The rush of donations speaks to the esteem in which Mackintosh is held, 91 years after his death. His buildings are highly regarded, too: in the case of Hill House, Brad Pitt, a keen architecture enthusiast and his then-wife, Angelina Jolie, visited the place in 2011, while he was shooting a film, World War Z, in Glasgow in 2011. (Retail manager Karen Fenwick told The Herald after the visit: “They had a cup of tea and spent some money in the gift shop on Mackintosh things and some novelty pencils for the children. It was fantastic.”)
It’s also worth acknowledging the fact that Hill House is receiving so much protection not long after Mackintosh’s superb Art School building in Glasgow city centre suffered another catastrophic blaze last year.
“First of all,” Skinner says, “that [the fire] was a tragedy. Hopefully we have learned from that. There was no hot-flame construction in this site [at the Hill House box], and it was all bolted together, and because of that, it is wholly recyclable.

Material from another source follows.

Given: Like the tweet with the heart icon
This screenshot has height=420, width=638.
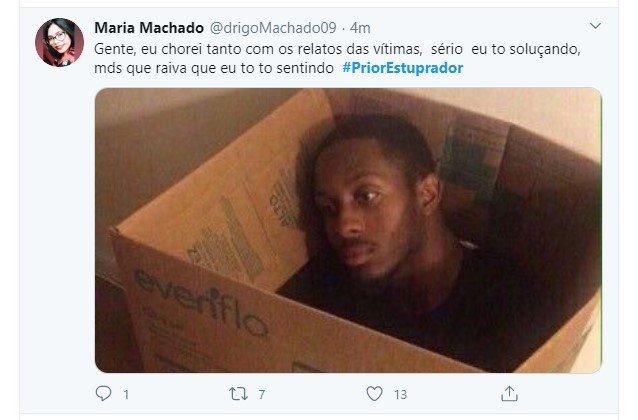Looking at the screenshot, I should [374, 394].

“The spooky circle here is that Mackintosh came to the Blackies’ attention when he had just finished the Art School. It was his masterpiece, and it excited the Blackies in a way.
“Mackintosh and his wife Margaret wanted to come and meet the family and understand how they lived. Charles and Margaret - who was, of course, also an artist - started on the building from the inside out. 
“One of my favourite quotes concerning Hill House came from Andy Groarke himself. He was looking at the house one day and he said, ‘It has fundamental mistakes in the very DNA of its construction’. But it is a beautiful building, inside and out.”
Skinner is evidently struck by the chainmail box that has been erected around Hill House. “The beauty of the material,” he says, “is that you can light it, and that rain runs down it. We will be lighting it, too, and trying to show the house.
“For me, it enables you, when you go in as a member of the public and walk up and over the catwalks, to see through it. It gives you that light, and it will let the house dry out.”
In terms of the water damage, assessments are being carried out to see how much of it can be naturally dried and how much can be repaired and replaced.
“It would not be an understatement to say Hill House is one of the jewels in the trust’s crown, if not the actual jewel,” he concludes. “It represents all that the Trust stands for, the conservation and preservation of Scotland’s heritage.
“And to see that being done in action will, I hope, spur more people to come and support us. We have a massive portfolio and we struggle, like all the historic agencies, to try and protect these buildings as well as the natural landscape of Scotland.
“Undoubtedly, some of our other properties could benefit from the approach being taken at Hill House, particularly where we need to dry out elements of buildings, whether those are tenth-century castles or not. More appropriately, this is pointing to our next challenge in Scotland - that wave of modernism that came in after [Hill House]. If you look at the early concrete constructions, we get a lot of problems with that.”
First things first, though. For the time being, Skinner and his colleagues are looking with abiding interest at Hill House.
“When Mackintosh was building Hill House he was signposting modernism at the end of the Victorian era and using revolutionary materials,” he says.
“I like to think that if he were looking down on us, he would be admiring the fact that we are doing the same thing, and the economy of the box - its form, function and decoration - all coming together.”
“Our Trust president [Neil Oliver], who is much better with words than I am, referred to it as a ‘gossamer armature’, and he’s right. I think that is absolutely what we have created at Helensburgh.”